Exiting Globe Artistic Director Emma Rice to Start New Theater Company

Emma Rice: blog.shakespearesglobe.com

Emma Rice won’t leave her post as artistic director of Shakespeare’s Globe until 2018, but she has already lined up her next gig. Per The Stage, Rice has announced her plans to establish Wise Children, a new theater company located in the South West of England.

Wise Children will “work with venues through a series of residencies to create ‘innovative ensemble theater’ that will then be toured nationally and abroad,” the source details. Funding from Arts Council England will help finance the new company’s 2018–2022 lineup.

“Anyone starting up a new theater company in the current climate struggles against the odds to get started, and the Arts Council have given us a much-needed chance to begin our journey,” Rice said as she thanked the organization.

Rice also expressed her commitment to promoting inclusivity in the theater via Emma Rice’s School for Wise Children, a training and apprenticeship program. Rice will work closely with her students at the School, which will be designed “around intensive modules.”

The focus on increasing diversity within the theater world could not come at a better time. A recent study from U.S. labor union Actors’ Equity found that most acting and stage management jobs in theater are still going to white men. People of color, especially, are severely underrepresented as performers and stage managers. Rice’s plan to address this problem at Wise Children is not only encouraging, it is essential.

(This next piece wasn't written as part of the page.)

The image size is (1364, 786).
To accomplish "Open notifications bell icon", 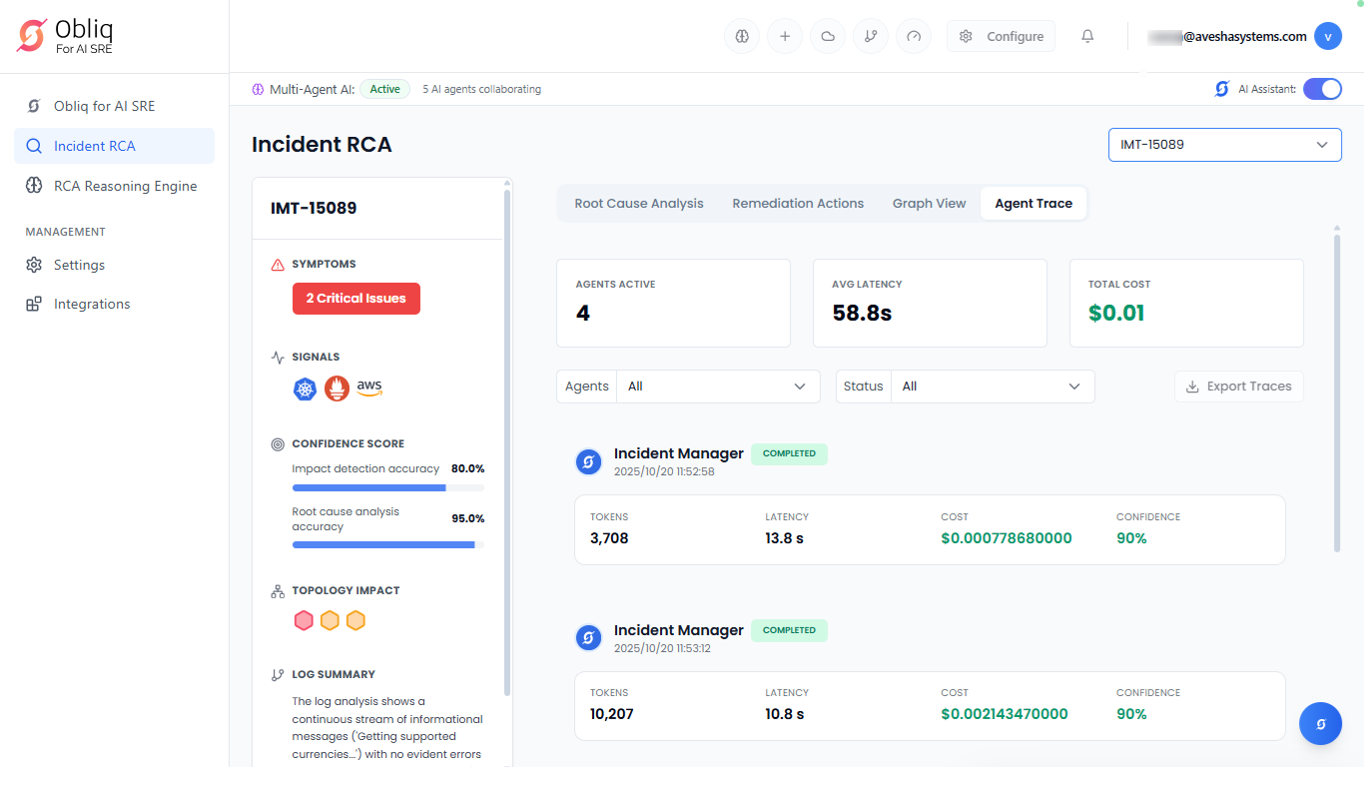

“I look forward to growing Wise Children to become the inclusive, passionate, and imaginative company I know it will be,” Rice announced. “We will nurture and support diverse new voices and talent, bringing them together with the most brilliant and creative established artists and practitioners in the industry.”

Rice began her tenure at the Globe in April 2016. News of her planned exit broke in October 2016. Reportedly, Rice decided to leave after she and the Globe’s board clashed over the presence of technology in her plays. Many Globe execs feel strongly that — in order to preserve the authenticity of the original Globe — artificial lights and other effects should be avoided as much as possible.

This April, Rice wrote an open letter that suggested her issues with the Board ran much deeper than artistic differences over technology. “I chose to leave because, as important and beloved as the Globe is to me, the Board did not love and respect me back,” she explained. “It did not understand what I saw, what I felt, and what I created with my actors, creative teams, and the audience.” She added, “Never think that my decision to step down in 2018 was simply about lights and sound. It was about personal trust and artistic freedom.”